In the ambrosial hours of the morning, Asa Di Vaar would be recited by the Singhs, in close villages up to 5 kos in distance, news would be heard that Asa Di Vaar was being recited at such persons houses, Singhs of those villages would get together and sing praises of the Guru. In the mind of Sukha Singh, he made it his duty to arrive at these homes and sit within the Sangat and hear the Gurus words being recited. Wherever it was, Sukha Singh had to get there and listen to Kirtan in the ambrosial hours of the morning.

If Sukha Singh met another Singh, he would do his seva, he would feed him langar and water. People of the Mari village began talking, that the Tharkhan Son Sukha has become a Singh and he feeds the coming and going Singhs langar and water. These gossipers in order to get Sukha Singh captured called upon the armies of the government [Turks], when the armies arrived Sukha Singh was not at home, he had gone out somewhere. The policing Turks had left Sukhas house empty handed. This news reached the mother and father of Sukha Singh, that their son was being looked for by the police. Even Sukha Singh understood what happened, and for this reason Sukha Singh did not return home for a long time, he joined the battalions of Singhs.

Separated from their Son, Sukha Singhs mother and father wailed in pain, taking deep breaths they lamented “our son has gone! Why has our son fled!” When Sukha Singh returned home, his parents tried to make him understand, “what is our union with the Khalsa? Why do you go with them? Our caste is of Kameeni, meaning manual labour of the hands in order to make ends meet. The Singhs are rulers of lands, what do we want with lands? What will us poor folk do with large lands, what will we do with kingdoms? We are poor folk. Singhs are those who take conquer kingdoms, let them have them, what is our reason for becoming Singhs? We are of Kameeni castes, when have the Singhs ever come to our house, if kingdoms come to our house who will let us rule? Who will let us poor Tharkhans rule over lands? The desire for land is the job of the Jatts.”

The mother and father tell their son, “It is the job of the Jatts to own land, that is their role, we grow small crops and we eat them ourselves, we are of Kameeni castes, what is it that us poor people have, what do we want of Sikhi? As long as we have food for the day, this is big enough for us, let us work hard and earn our food honestly”

The mother and father made an excuse to the Singhs, they told them “our son is due to be married, he is due to bring his wife home, let him bring her home, then after that he will leave his wife at home and join the ranks of the Singhs battalion again.” Saying this, Sukha Singhs mother and father got his leave granted and returned home at night

The mother and father hatched a plan in their mind, that we must break him away from Sikhi, nothing else will work, we must plot against him. They mixed cannabis and alcohol together and made Sukha Singh drink it at night time.

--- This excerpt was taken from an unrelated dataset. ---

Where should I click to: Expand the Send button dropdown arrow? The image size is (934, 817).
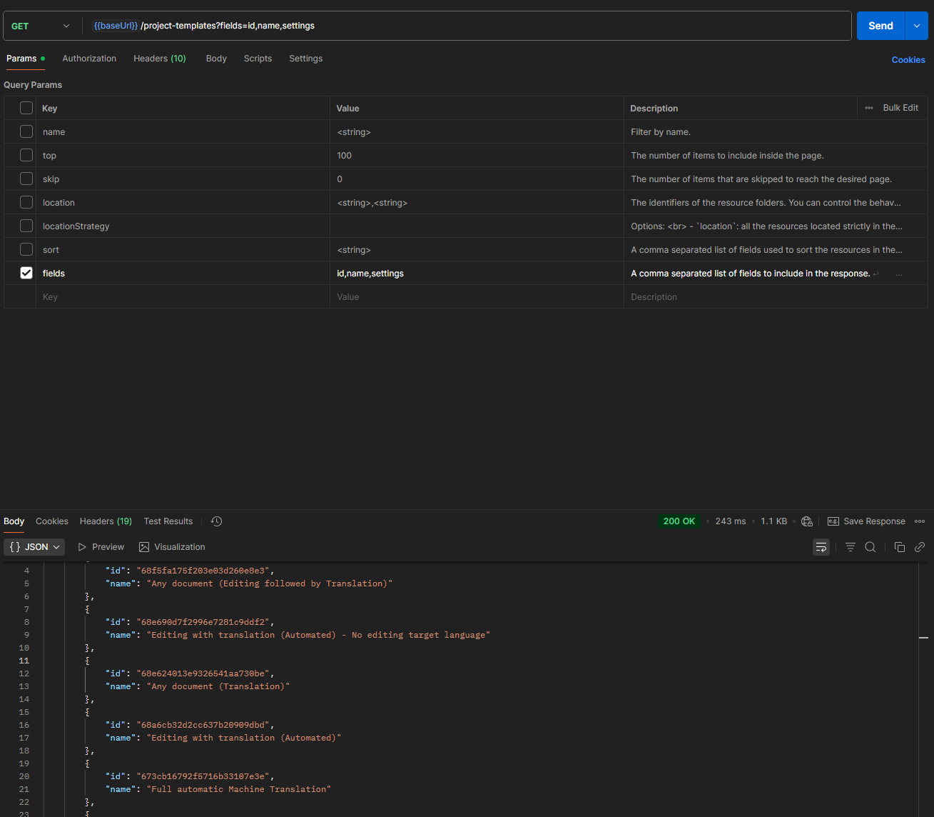pyautogui.click(x=917, y=26)
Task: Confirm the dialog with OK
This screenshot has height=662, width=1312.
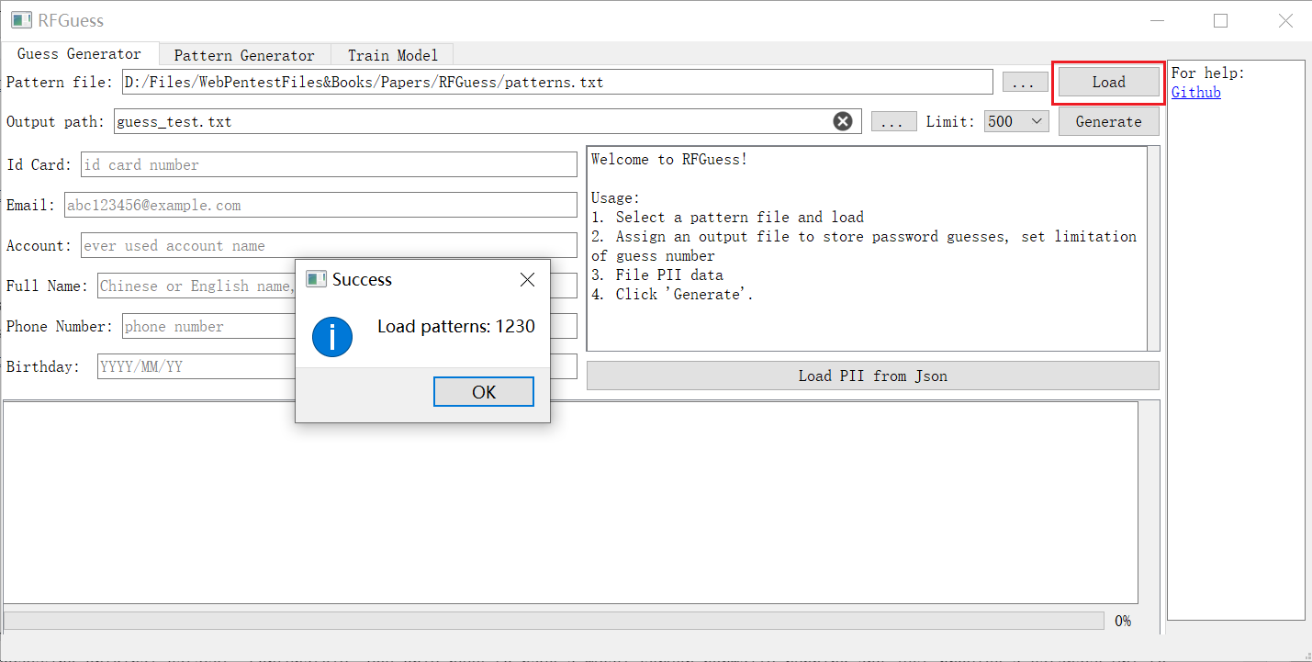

Sukha Singh fell into a state of intoxication, when he fell unconscious and lost reasoning for where he was, the mother and father called the village barber to their home. The barber cut the hair of Sukha Singh and made his head bald.

In the morning when Sukha Singh awoke and his intoxication had left him, he ran his hand over his head and felt that his turban is no longer on, and his hair is no longer on his head. He realised that his mother and father tricked him, he realised they have committed a grave sin by cutting his hair. He thought in his mind, the first thing I must do is kill them, that he must take their heads, “they tricked me and lied greatly to me”. Sukha Singh then thought to himself “If I kill them , I will receive more bad karma upon my head”, instead he decided to jump into a well and take his own life.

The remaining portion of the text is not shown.